TASK DESCRIPTION | Every entry must be reproduced word for word.

(Extracted records)
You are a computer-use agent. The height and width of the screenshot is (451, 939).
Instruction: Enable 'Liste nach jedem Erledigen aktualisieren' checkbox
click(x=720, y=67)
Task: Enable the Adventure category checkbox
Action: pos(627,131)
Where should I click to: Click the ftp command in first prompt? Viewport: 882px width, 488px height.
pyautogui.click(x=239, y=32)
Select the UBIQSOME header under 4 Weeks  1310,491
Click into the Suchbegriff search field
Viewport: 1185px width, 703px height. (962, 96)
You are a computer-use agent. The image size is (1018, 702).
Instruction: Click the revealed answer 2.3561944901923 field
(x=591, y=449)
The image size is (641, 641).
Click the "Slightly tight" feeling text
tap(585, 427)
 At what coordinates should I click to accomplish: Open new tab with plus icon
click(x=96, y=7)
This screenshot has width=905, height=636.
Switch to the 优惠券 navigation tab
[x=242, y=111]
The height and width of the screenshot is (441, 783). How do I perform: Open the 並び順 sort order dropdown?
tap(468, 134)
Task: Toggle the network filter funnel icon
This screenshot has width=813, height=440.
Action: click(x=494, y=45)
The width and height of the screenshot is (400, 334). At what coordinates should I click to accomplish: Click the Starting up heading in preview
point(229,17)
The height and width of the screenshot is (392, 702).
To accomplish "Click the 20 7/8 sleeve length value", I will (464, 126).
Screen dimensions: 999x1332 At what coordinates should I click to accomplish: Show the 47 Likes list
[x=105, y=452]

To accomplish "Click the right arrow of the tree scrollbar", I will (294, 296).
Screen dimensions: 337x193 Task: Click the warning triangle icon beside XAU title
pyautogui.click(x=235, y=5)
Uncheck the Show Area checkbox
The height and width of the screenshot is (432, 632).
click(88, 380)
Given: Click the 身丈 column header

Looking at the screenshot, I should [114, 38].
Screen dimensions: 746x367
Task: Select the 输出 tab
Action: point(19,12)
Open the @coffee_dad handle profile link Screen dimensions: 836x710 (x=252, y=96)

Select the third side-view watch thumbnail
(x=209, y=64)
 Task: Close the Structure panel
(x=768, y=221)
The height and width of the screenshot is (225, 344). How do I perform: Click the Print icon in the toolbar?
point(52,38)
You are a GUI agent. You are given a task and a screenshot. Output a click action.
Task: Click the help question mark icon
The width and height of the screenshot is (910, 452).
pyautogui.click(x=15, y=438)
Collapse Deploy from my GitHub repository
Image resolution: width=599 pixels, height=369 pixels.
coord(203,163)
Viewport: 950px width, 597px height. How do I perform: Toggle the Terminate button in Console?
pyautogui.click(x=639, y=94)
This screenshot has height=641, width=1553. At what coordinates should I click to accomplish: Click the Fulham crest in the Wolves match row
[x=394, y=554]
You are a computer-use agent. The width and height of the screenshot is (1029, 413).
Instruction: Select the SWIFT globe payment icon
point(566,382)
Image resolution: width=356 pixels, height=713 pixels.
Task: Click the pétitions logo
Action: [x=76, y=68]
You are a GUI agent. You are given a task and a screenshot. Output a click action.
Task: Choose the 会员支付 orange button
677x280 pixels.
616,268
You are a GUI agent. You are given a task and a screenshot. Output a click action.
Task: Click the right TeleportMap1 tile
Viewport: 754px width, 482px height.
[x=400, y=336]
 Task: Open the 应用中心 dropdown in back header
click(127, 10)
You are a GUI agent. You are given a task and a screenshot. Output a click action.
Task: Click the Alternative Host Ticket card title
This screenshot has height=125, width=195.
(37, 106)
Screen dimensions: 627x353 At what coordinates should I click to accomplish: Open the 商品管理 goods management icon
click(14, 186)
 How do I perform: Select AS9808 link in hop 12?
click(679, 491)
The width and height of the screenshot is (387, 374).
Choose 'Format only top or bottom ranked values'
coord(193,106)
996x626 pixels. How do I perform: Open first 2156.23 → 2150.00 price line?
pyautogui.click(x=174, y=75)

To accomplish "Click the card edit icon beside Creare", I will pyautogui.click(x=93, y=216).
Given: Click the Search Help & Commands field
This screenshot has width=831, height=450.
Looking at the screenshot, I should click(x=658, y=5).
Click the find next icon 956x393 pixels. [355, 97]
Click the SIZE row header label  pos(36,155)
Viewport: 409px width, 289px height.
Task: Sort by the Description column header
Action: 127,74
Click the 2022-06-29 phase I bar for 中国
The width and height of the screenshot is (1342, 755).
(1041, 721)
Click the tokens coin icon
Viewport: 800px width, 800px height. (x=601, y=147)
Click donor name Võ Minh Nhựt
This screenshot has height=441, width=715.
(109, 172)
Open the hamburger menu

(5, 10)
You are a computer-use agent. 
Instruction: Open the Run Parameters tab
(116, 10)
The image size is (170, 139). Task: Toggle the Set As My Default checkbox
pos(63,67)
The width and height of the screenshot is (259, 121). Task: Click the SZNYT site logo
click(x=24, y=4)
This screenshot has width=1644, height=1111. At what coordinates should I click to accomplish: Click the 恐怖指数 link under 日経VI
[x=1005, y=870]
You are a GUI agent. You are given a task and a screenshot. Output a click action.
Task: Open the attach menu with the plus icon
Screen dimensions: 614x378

EXERCISE RESULT |
You are a computer-use agent. The height and width of the screenshot is (451, 939).
Instruction: Enable 'Liste nach jedem Erledigen aktualisieren' checkbox
click(x=720, y=67)
Task: Enable the Adventure category checkbox
Action: pos(627,131)
Where should I click to: Click the ftp command in first prompt? Viewport: 882px width, 488px height.
pyautogui.click(x=239, y=32)
Select the UBIQSOME header under 4 Weeks  1310,491
Click into the Suchbegriff search field
Viewport: 1185px width, 703px height. (962, 96)
You are a computer-use agent. The image size is (1018, 702).
Instruction: Click the revealed answer 2.3561944901923 field
(x=591, y=449)
The image size is (641, 641).
Click the "Slightly tight" feeling text
tap(585, 427)
 At what coordinates should I click to accomplish: Open new tab with plus icon
click(x=96, y=7)
This screenshot has width=905, height=636.
Switch to the 优惠券 navigation tab
[x=242, y=111]
The height and width of the screenshot is (441, 783). How do I perform: Open the 並び順 sort order dropdown?
tap(468, 134)
Task: Toggle the network filter funnel icon
This screenshot has width=813, height=440.
Action: click(x=494, y=45)
The width and height of the screenshot is (400, 334). At what coordinates should I click to accomplish: Click the Starting up heading in preview
point(229,17)
The height and width of the screenshot is (392, 702).
To accomplish "Click the 20 7/8 sleeve length value", I will (464, 126).
Screen dimensions: 999x1332 At what coordinates should I click to accomplish: Show the 47 Likes list
[x=105, y=452]

To accomplish "Click the right arrow of the tree scrollbar", I will (294, 296).
Screen dimensions: 337x193 Task: Click the warning triangle icon beside XAU title
pyautogui.click(x=235, y=5)
Uncheck the Show Area checkbox
The height and width of the screenshot is (432, 632).
click(88, 380)
Given: Click the 身丈 column header

Looking at the screenshot, I should [114, 38].
Screen dimensions: 746x367
Task: Select the 输出 tab
Action: point(19,12)
Open the @coffee_dad handle profile link Screen dimensions: 836x710 (x=252, y=96)

Select the third side-view watch thumbnail
(x=209, y=64)
 Task: Close the Structure panel
(x=768, y=221)
The height and width of the screenshot is (225, 344). How do I perform: Click the Print icon in the toolbar?
point(52,38)
You are a GUI agent. You are given a task and a screenshot. Output a click action.
Task: Click the help question mark icon
The width and height of the screenshot is (910, 452).
pyautogui.click(x=15, y=438)
Collapse Deploy from my GitHub repository
Image resolution: width=599 pixels, height=369 pixels.
coord(203,163)
Viewport: 950px width, 597px height. How do I perform: Toggle the Terminate button in Console?
pyautogui.click(x=639, y=94)
This screenshot has height=641, width=1553. At what coordinates should I click to accomplish: Click the Fulham crest in the Wolves match row
[x=394, y=554]
You are a computer-use agent. The width and height of the screenshot is (1029, 413).
Instruction: Select the SWIFT globe payment icon
point(566,382)
Image resolution: width=356 pixels, height=713 pixels.
Task: Click the pétitions logo
Action: [x=76, y=68]
You are a GUI agent. You are given a task and a screenshot. Output a click action.
Task: Choose the 会员支付 orange button
677x280 pixels.
616,268
You are a GUI agent. You are given a task and a screenshot. Output a click action.
Task: Click the right TeleportMap1 tile
Viewport: 754px width, 482px height.
[x=400, y=336]
 Task: Open the 应用中心 dropdown in back header
click(127, 10)
You are a GUI agent. You are given a task and a screenshot. Output a click action.
Task: Click the Alternative Host Ticket card title
This screenshot has height=125, width=195.
(37, 106)
Screen dimensions: 627x353 At what coordinates should I click to accomplish: Open the 商品管理 goods management icon
click(14, 186)
 How do I perform: Select AS9808 link in hop 12?
click(679, 491)
The width and height of the screenshot is (387, 374).
Choose 'Format only top or bottom ranked values'
coord(193,106)
996x626 pixels. How do I perform: Open first 2156.23 → 2150.00 price line?
pyautogui.click(x=174, y=75)

To accomplish "Click the card edit icon beside Creare", I will pyautogui.click(x=93, y=216).
Given: Click the Search Help & Commands field
This screenshot has width=831, height=450.
Looking at the screenshot, I should click(x=658, y=5).
Click the find next icon 956x393 pixels. [355, 97]
Click the SIZE row header label  pos(36,155)
Viewport: 409px width, 289px height.
Task: Sort by the Description column header
Action: 127,74
Click the 2022-06-29 phase I bar for 中国
The width and height of the screenshot is (1342, 755).
(1041, 721)
Click the tokens coin icon
Viewport: 800px width, 800px height. (x=601, y=147)
Click donor name Võ Minh Nhựt
This screenshot has height=441, width=715.
(109, 172)
Open the hamburger menu

(5, 10)
You are a computer-use agent. 
Instruction: Open the Run Parameters tab
(116, 10)
The image size is (170, 139). Task: Toggle the Set As My Default checkbox
pos(63,67)
The width and height of the screenshot is (259, 121). Task: Click the SZNYT site logo
click(x=24, y=4)
This screenshot has width=1644, height=1111. At what coordinates should I click to accomplish: Click the 恐怖指数 link under 日経VI
[x=1005, y=870]
You are a GUI agent. You are given a task and a screenshot. Output a click action.
Task: Open the attach menu with the plus icon
Screen dimensions: 614x378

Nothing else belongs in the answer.